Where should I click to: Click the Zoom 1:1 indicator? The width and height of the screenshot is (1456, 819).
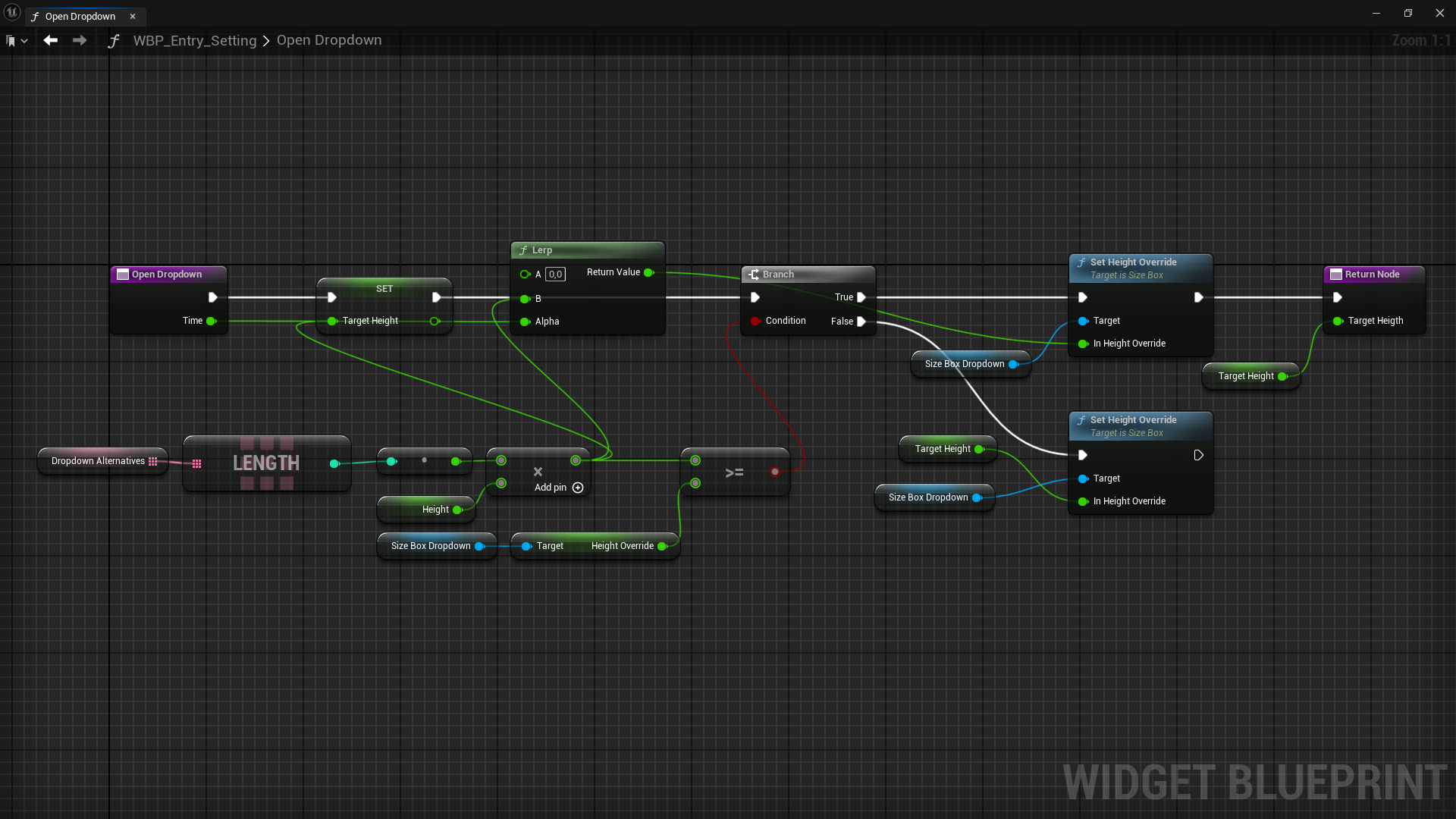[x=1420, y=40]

* * *

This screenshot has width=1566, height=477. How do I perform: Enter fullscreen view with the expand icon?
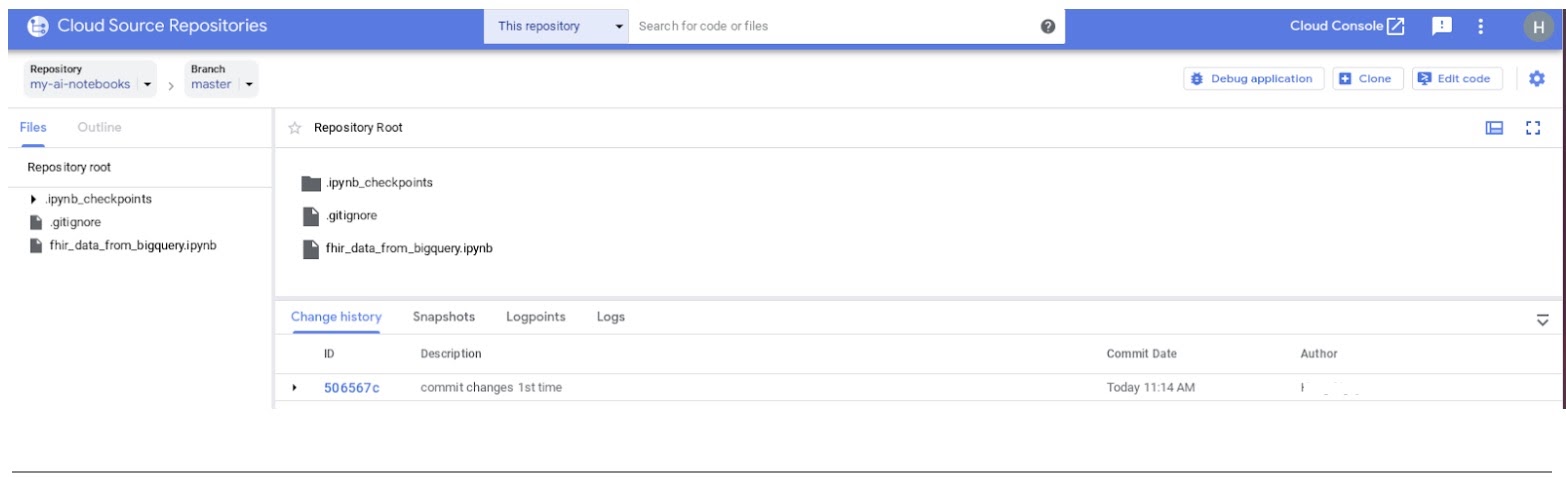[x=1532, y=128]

* * *

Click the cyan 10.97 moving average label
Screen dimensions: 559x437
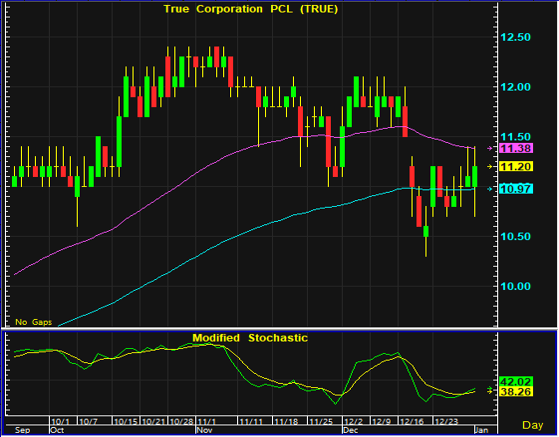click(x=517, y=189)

Exercise goal: Collect every line of the data above that contains the string "width", matching case exactly.

Solution to the exercise:
Where should I click to: Click the Zoom 1:1 indicator? The width and height of the screenshot is (1456, 819).
This screenshot has width=1566, height=477. How do I perform: Enter fullscreen view with the expand icon?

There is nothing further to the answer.